Rusty Willoughby (born June 30, 1966) is an American musician born in Staten Island and currently living in Vashon, Washington, a suburb of Seattle. As of 2011, he has been vocalist, songwriter and guitarist or bass guitarist for several Seattle based bands: Pure Joy (1984–1989, 1997–2004), Flop (1990–1995), Llama (2005–2008), and Cobirds Unite (2010–). He also briefly played drums for the Fastbacks. He also played with Kurt Bloch of the Fastbacks, Jonathan Poneman (co-founder of the record label Sub Pop), and Scott Sutherland (of Seattle bands Model Rockets and Chemistry Set) in a Cheap Trick cover band called Sick Man of Europe, and appeared in the film Hype!, a documentary directed about the popularity of grunge rock.

== Musical style ==
In a 1999 review of Willoughby's self-titled solo album, Don Yates of KEXP-FM described his "Beatlesque songcraft" as "bring[ing] to mind the starker side of Elliott Smith."

==Discography==

===Solo albums===
- Rusty Willoughby self-released, 1999)
- Filament Dust (self-released, 2009)
- Cobirds Unite (self-released, 2010)
- Adult Soft Record (self-release, 2012)
- Anti (self-released, 2013)

===Solo singles===
- "Here Come the Weakened" / "And the World Moves On" (Sub Pop, 1999, 7-inch vinyl)

===Flop albums===
- Flop and the Fall of the Mopsqueezer! (Frontier Records - 1992)
- Whenever You're Ready (Sony 550 - 1993)
- World of Today (Frontier Records - 1995)

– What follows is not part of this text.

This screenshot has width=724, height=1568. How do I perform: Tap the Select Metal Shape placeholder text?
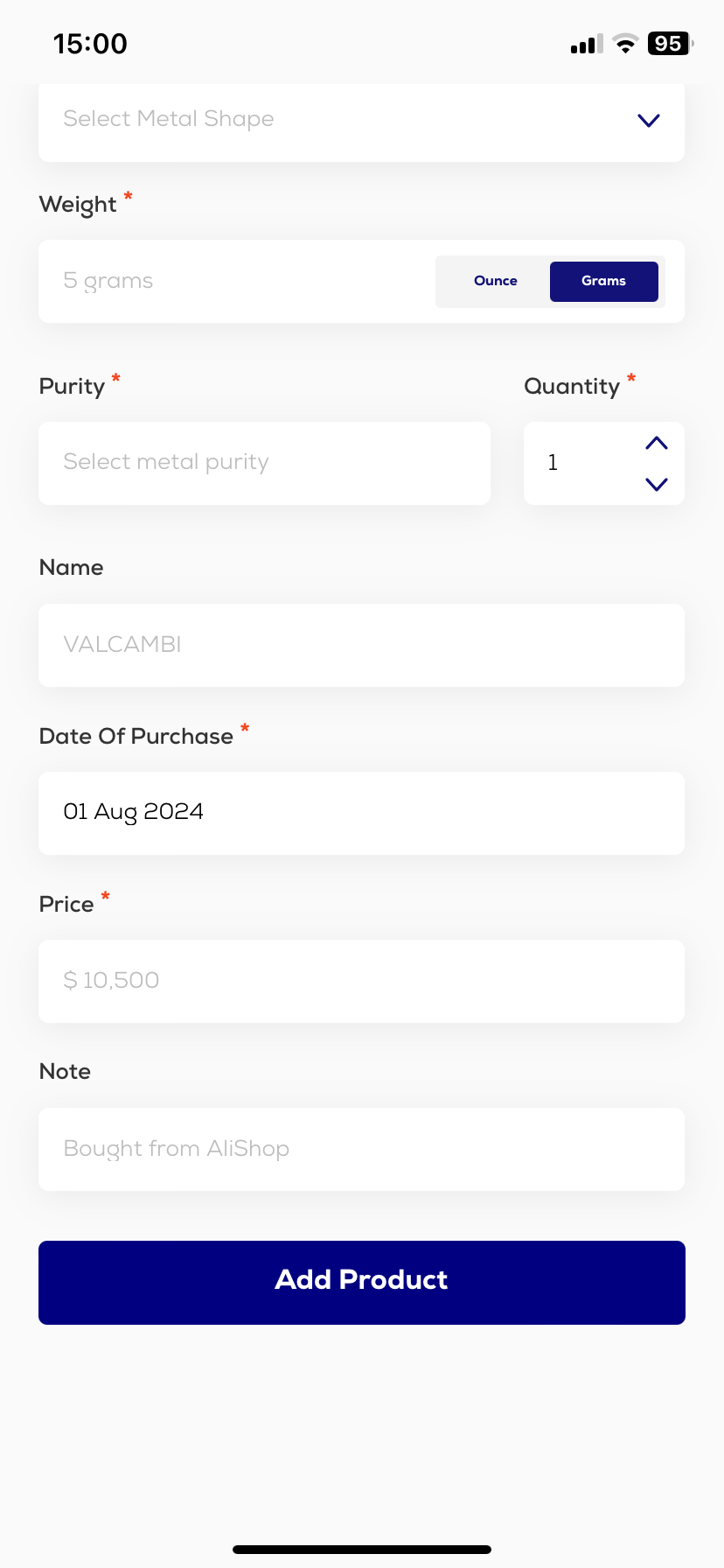point(169,119)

===Flop EPs and Singles===
- The Losing End (Lucky Records - 1990)
- Drugs (Dashboard Hula Girl Records - 1990)
- Anne (1993)
- We Are You (Munster Records - 1993)
- Regrets (Sony 550 - 1993)
- The Great Valediction (Sony 550 - 1993)
- Act 1 Scene 1 (Super Electro - 1995)
- Place I Love (1995)

===Pure Joy albums and EPs===
- Pure Joy (Dwindle Music, 1986, EP)
- Carnivore (PopLlama, 1989)
- Sore Throte, Ded Goat (No Threes, 1989 or 1990, EP)
- Unsung (Flydaddy, recorded 1987, released 1994)
- Getz the Worm (Flydaddy, 1997)
- Gelatin and Bright (Book Records, 2003)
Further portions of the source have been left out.